Given Ferrera’s insistence that EU citizenship should play a more ‘integrative role’, the criteria by which we should judge whether his proposals would be successful, assuming they were ever adopted, are explicitly functional. In my contribution I seek to ground them not in a functional-empirical analysis of what is most likely to inspire support for EU citizenship but in a broader conception of social justice. The two perspectives are not in direct competition, but they do depart from very different starting points.
Maurizio Ferrera’s contribution is characteristically sharp, engaged, and imaginative. In this comment, I will not unpack his various proposals. Rather, I want to discuss the way the issues are framed, and propose an alternative way of grounding them.

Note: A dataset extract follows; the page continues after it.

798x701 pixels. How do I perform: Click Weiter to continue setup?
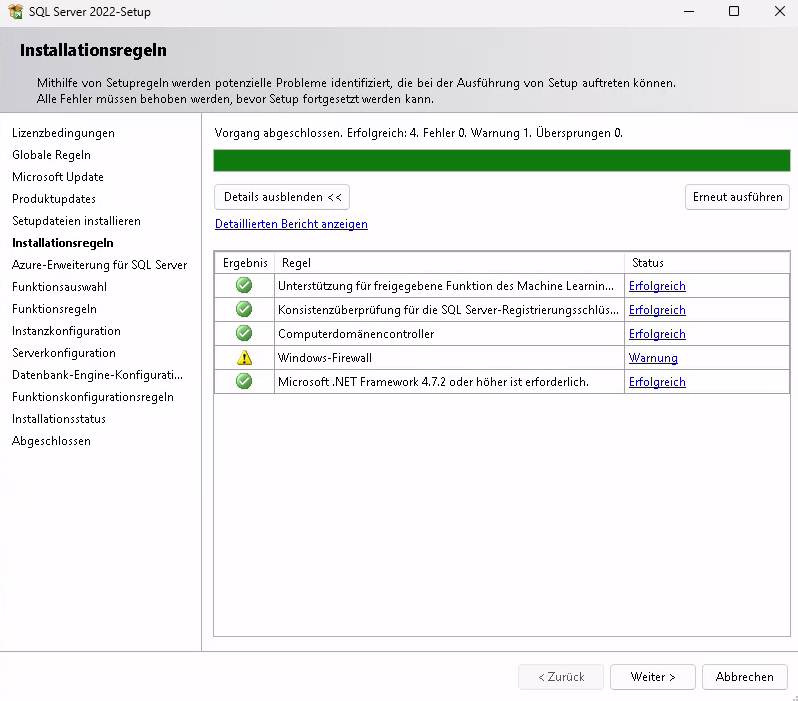(653, 677)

Citizenship as an instrument for bonding and integrating

‘In the light of rising Euroscepticism, souvranisme and anti-immigration … sentiments’, Ferrera wonders under what conditions EU citizenship might play a more integrative role in European politics. Currently, EU citizenship only secures a thin set of entitlements (to nondiscrimination activated only when an EU citizen is involved in activities or situations that cross an internal EU border), and only secures them for a tiny fraction of the European population (primarily those who actually exercise their rights to freedom of movement, which amounts to less than 5 per cent of the EU population). Ferrera’s proposals for reform aim both to broaden and deepen the appeal of EU citizenship, mainly by securing a novel set of entitlements to immobile citizens and by extending the range of social entitlements available to those who move.
Given Ferrera’s insistence that EU citizenship should play a more ‘integrative role’, the criteria by which we should judge whether his proposals would be successful, assuming they were ever adopted, are therefore explicitly functional. We should endorse the proposals if and insofar as they enhance the perceived legitimacy of further European social integration and if and insofar as they increase support for freedom of movement. Ferrera writes, ‘I have argued that it is precisely the provision of instrumental resources (money, benefits and services, infrastructures and so on) that could make EU citizenship more salient, visible and tangible for wide social constituencies. A smart enhancement and packaging of such resources … could be the trampoline for strengthening the social citizenship dimension of the EU…’ It is as if Ferrera were to say: ‘We (European elites?) agree that further European social integration and freedom of movement are desirable; the task that remains is to get EU publics to agree with us. How might we do that? By enhancing the symbolic, material, and instrumental significance of European citizenship in such and such ways. “Feed them first, then ask virtue of them”’1
What is odd about such a perspective is that it cannot be offered to EU publics themselves. Imagine a member of the public asks: ‘And why should I aim to augment European citizenship in the ways you propose?’ Given how Ferrera has framed his question, the answer must be: ‘Because it will get you to bond more with fellow Europeans and therefore assent to further EU social integration without undermining freedom of movement’. But that’s no answer at all, given she is asking why she should assent to the proposals, bond with other Europeans, and support freedom of movement in the first place.
To be sure, there is nothing wrong with making an argument intended to propose reforms that might feasibly sustain the European project in the face of growing scepticism. And yet there is still something lacking. This contrast can be sharpened if we further imagine that EU publics in fact reject Ferrera’s proposals (despite the evidence that Ferrera has marshalled that indicates some support for the general direction). Should one abandon them as therefore misguided? Or might there be something still to be said for them? What might we say, for example, to an engaged, publically minded EU citizen that rejects Ferrera’s proposals because they believe either that (a) freedom of movement is a mistake (as many British do, including those who voted for Remain), (b) freedom of movement should remain formally open to all but without further support for either movers or stayers, or (c) freedom of movement should not be limited to EU nationals (but extended to all third-country nationals [TCNs] as well)?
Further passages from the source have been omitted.